● Document text

------------------------------------

Mika Westerberg says:
====================
Thunderbolt networking
In addition of tunneling PCIe, Display Port and USB traffic, Thunderbolt
allows connecting two hosts (domains) over a Thunderbolt cable. It is
possible to tunnel arbitrary data packets over such connection using
high-speed DMA rings available in the Thunderbolt host controller.
In order to discover Thunderbolt services the other host supports, there is
a software protocol running on top of the automatically configured control
channel (ring 0). This protocol is called XDomain discovery protocol and it
uses XDomain properties to describe the host (domain) and the services it
supports.
Once both sides have agreed what services are supported they can enable
high-speed DMA rings to transfer data over the cable.
This series adds support for the XDomain protocol so that we expose each
remote connection as Thunderbolt XDomain device and each service as
Thunderbolt service device. On top of that we create an API that allows
writing drivers for these services and finally we provide an example
Thunderbolt service driver that creates virtual ethernet inferface that
allows tunneling networking packets over Thunderbolt cable. The API could
be used for creating other future Thunderbolt services, such as tunneling
SCSI over Thunderbolt, for example.

------------------------------------

● Record extracts
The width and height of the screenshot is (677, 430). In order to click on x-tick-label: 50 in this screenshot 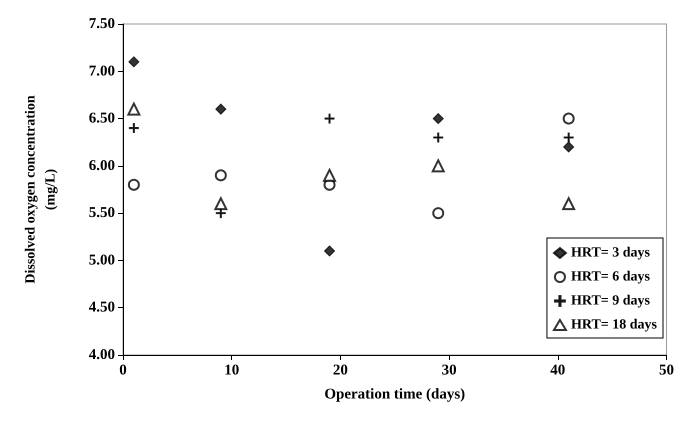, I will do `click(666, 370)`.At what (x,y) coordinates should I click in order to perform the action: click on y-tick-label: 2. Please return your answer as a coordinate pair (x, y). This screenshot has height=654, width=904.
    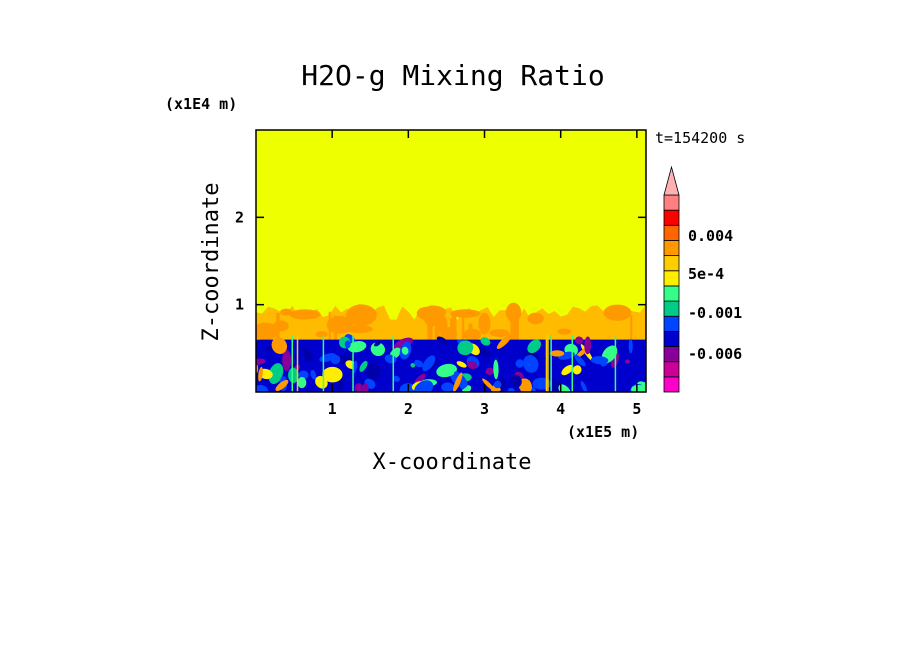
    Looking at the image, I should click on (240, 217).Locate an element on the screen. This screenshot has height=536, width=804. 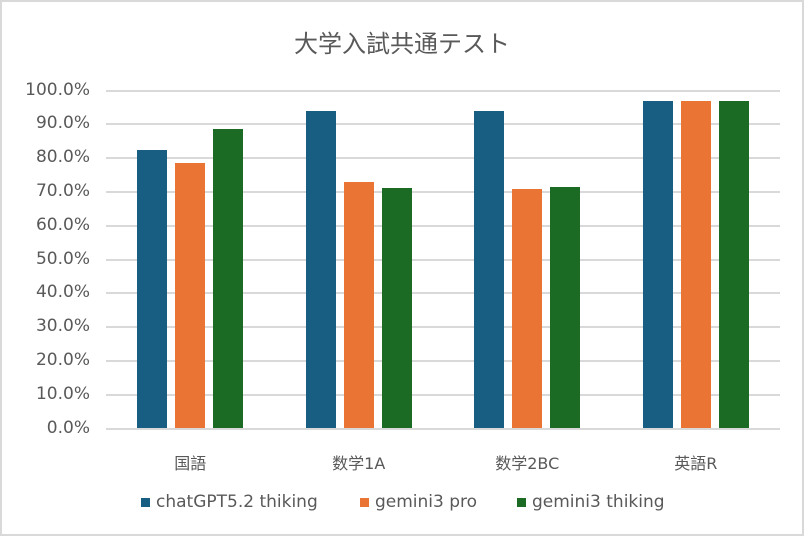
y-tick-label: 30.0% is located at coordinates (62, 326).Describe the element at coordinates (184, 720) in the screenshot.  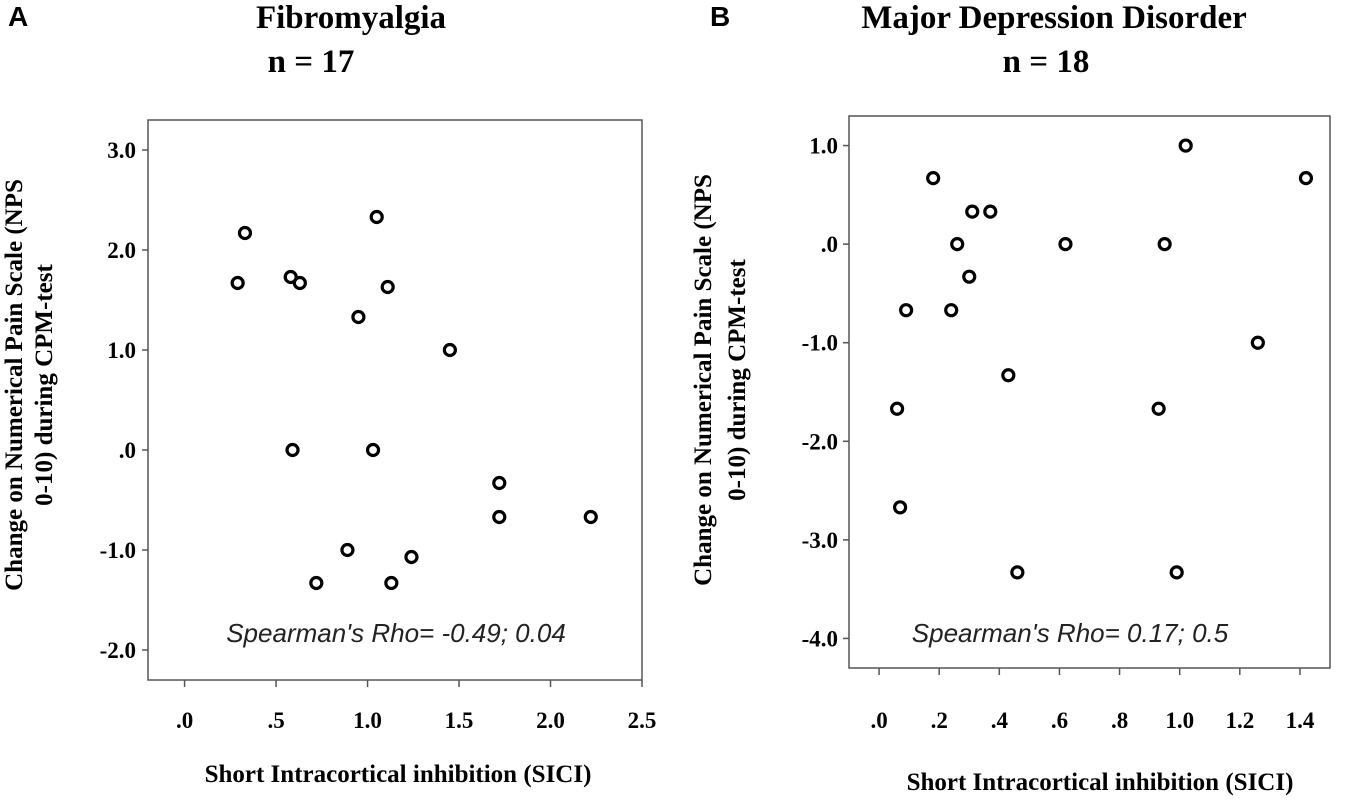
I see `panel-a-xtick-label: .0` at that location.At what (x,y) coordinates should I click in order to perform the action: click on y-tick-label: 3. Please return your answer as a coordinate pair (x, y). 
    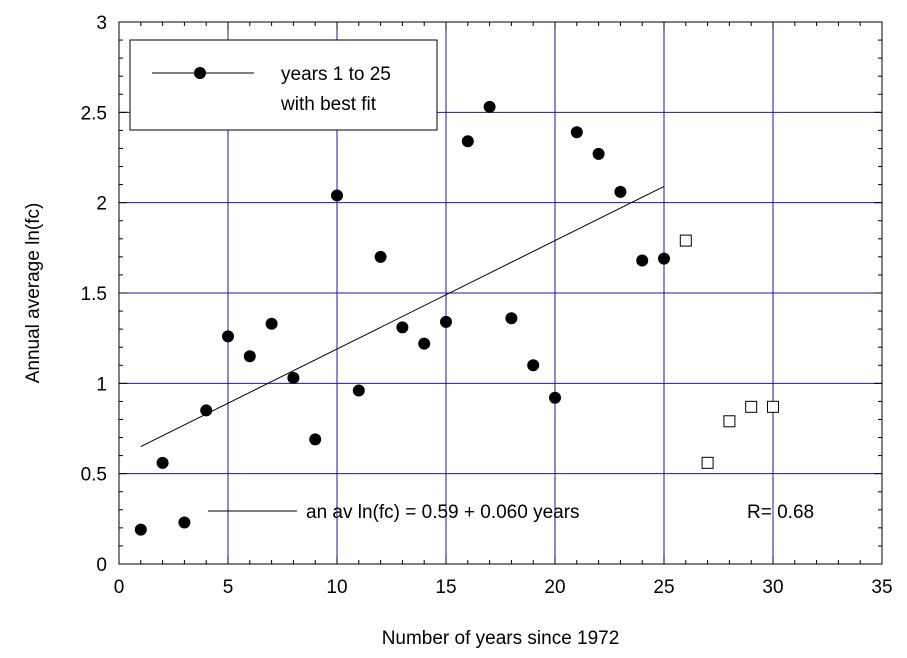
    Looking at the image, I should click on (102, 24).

------------------------------------

Carry on writing the Thunderbolt networking text, starting after its final sentence. The records were drawn from a separate source.

The XDomain protocol and networking support is also available in macOS and
Windows so this makes it possible to connect Linux to macOS and Windows as
well.
The patches are based on previous Thunderbolt networking patch series by
Amir Levy and Michael Jamet, that can be found here:
https://lwn.net/Articles/705998/
The main difference to that patch series is that we have the XDomain
protocol running in the kernel now so there is no need for a separate
userspace daemon.
Note this does not affect the existing functionality, so security levels
and NVM firmware upgrade continue to work as before (with the small
exception that now sysfs also shows the XDomain connections and services in
addition to normal Thunderbolt devices). It is also possible to connect up
to 5 Thunderbolt devices and then another host, and the network driver
works exactly the same.
This is third version of the patch series. The previous versions can be
be found here:
v2: https://lkml.org/lkml/2017/9/25/225
v1: https://lwn.net/Articles/734019/
Changes from the v2:
* Add comment regarding calculation of interrupt throttling value
* Add UUIDs as strings in comments on top of each declaration
* Add a patch removing __packed from existing ICM messages. They are all
32-bit aligned and should pack fine without the __packed.
* Move adding MAINTAINERS entries to a separate patches
* Added Michael and Yehezkel to be maintainers of the network driver
* Remove __packed from the new ICM messages. They should pack fine as
well without it.
* Call register_netdev() after all other initialization is done in the
network driver.
* Use build_skb() instead of copying. We allocate order 1 page here to
leave room for SKB shared info required by build_skb(). However, we do
not leave room for full NET_SKB_PAD because the NHI hardware does not
cope well if a frame crosses 4kB boundary. According comments in
__build_skb() that should still be fine.
* Added Reviewed-by tag from Andy.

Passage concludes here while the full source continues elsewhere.